■ WORK TO BE COMPLETED:
Report every line of the entries below that contains the string "avatar", matching its case exactly.

____

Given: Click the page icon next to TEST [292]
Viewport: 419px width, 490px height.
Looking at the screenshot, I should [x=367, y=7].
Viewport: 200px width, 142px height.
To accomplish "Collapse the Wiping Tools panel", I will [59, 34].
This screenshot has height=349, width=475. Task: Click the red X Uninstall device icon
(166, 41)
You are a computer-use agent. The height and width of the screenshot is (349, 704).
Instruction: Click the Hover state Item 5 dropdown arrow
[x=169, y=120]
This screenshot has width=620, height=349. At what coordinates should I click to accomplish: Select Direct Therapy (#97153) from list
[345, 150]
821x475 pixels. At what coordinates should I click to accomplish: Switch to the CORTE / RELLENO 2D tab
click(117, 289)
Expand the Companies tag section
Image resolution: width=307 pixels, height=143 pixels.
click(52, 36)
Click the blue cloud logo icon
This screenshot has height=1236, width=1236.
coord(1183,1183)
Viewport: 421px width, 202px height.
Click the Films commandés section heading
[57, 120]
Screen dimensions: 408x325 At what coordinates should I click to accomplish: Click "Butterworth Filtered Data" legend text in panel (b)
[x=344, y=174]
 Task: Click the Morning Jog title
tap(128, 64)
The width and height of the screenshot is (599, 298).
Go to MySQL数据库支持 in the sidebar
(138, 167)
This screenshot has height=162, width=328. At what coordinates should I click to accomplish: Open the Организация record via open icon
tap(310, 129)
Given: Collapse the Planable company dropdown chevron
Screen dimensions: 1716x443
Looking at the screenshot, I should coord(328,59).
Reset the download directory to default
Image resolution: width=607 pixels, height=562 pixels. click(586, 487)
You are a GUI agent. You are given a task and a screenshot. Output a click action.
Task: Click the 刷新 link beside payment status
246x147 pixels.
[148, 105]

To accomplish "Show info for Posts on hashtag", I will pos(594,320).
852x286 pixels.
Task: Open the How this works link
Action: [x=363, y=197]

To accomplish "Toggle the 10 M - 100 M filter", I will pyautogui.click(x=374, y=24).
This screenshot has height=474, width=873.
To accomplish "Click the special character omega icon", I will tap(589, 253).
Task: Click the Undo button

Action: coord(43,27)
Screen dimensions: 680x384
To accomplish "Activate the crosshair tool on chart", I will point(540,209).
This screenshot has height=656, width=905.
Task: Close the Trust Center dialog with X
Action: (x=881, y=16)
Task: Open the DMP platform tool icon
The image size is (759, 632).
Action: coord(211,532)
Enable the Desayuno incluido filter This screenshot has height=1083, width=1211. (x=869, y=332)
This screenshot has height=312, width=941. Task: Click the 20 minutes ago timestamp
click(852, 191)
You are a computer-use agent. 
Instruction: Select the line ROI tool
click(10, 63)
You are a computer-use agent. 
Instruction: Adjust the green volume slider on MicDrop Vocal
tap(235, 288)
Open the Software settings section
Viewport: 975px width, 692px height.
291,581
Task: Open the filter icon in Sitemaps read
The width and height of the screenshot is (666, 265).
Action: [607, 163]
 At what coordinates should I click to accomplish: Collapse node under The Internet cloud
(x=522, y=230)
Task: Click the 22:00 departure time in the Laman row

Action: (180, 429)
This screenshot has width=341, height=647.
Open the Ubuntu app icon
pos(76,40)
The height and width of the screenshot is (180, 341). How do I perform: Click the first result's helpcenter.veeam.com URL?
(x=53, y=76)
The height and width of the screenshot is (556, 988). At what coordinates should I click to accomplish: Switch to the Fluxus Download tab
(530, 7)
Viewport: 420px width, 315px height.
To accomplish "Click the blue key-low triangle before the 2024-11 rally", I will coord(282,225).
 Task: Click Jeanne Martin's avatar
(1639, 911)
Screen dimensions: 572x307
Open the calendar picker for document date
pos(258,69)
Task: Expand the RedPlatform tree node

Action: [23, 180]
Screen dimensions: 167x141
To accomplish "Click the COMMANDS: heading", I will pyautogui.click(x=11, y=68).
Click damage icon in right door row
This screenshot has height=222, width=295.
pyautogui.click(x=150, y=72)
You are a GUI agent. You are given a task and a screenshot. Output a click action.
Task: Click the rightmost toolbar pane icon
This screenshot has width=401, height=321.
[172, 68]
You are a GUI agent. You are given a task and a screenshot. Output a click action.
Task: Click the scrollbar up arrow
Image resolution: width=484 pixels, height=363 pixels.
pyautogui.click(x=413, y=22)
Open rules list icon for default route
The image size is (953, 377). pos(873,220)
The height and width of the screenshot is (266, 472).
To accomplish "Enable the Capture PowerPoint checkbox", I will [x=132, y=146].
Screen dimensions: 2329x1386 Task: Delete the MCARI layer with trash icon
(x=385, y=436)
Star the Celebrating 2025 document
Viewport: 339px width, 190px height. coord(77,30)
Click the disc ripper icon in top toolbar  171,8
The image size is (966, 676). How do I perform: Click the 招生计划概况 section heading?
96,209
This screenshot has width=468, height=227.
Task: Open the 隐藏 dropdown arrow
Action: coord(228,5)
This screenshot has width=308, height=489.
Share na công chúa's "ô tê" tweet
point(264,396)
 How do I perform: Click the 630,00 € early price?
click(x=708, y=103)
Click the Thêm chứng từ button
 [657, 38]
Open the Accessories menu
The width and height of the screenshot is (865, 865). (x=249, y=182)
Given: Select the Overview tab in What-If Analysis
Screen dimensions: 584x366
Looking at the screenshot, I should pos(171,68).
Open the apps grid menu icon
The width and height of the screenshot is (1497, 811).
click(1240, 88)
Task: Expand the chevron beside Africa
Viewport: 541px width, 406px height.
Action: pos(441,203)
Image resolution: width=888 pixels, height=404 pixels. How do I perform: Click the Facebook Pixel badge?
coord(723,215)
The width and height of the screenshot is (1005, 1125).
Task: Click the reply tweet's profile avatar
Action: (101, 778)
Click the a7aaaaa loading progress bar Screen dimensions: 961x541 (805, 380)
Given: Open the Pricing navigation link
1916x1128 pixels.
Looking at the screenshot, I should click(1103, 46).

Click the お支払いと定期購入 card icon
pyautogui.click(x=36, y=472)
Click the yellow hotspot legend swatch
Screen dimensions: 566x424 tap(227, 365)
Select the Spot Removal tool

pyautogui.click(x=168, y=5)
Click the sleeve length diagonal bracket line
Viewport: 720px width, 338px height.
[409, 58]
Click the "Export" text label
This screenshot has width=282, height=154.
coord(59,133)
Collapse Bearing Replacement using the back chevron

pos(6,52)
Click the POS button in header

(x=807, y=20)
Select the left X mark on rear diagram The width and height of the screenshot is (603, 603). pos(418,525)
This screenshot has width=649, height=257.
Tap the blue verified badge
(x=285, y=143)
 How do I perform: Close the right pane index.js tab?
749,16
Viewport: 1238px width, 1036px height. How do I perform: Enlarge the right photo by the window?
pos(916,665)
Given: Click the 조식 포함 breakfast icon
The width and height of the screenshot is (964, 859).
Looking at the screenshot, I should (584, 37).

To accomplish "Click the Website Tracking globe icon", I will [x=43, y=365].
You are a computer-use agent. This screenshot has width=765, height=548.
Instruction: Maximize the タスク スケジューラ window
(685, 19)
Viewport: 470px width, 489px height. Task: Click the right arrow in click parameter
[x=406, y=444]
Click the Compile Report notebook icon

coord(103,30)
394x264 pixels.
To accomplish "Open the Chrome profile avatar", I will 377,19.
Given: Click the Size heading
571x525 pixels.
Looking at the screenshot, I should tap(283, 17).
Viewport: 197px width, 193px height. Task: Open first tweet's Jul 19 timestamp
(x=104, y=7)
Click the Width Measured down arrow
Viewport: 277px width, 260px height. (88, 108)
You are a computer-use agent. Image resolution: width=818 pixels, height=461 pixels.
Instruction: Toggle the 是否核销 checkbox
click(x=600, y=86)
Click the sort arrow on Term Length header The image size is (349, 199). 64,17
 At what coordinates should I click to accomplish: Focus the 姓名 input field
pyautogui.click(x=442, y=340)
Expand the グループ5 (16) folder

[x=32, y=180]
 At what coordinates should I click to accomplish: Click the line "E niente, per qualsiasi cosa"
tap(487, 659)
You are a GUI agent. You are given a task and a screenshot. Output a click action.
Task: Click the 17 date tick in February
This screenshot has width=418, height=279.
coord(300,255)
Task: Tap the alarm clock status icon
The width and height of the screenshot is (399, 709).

____

■ SOLUTION FOR THIS PROBLEM:
 Task: Click Jeanne Martin's avatar
Task: Click the reply tweet's profile avatar
To accomplish "Open the Chrome profile avatar", I will 377,19.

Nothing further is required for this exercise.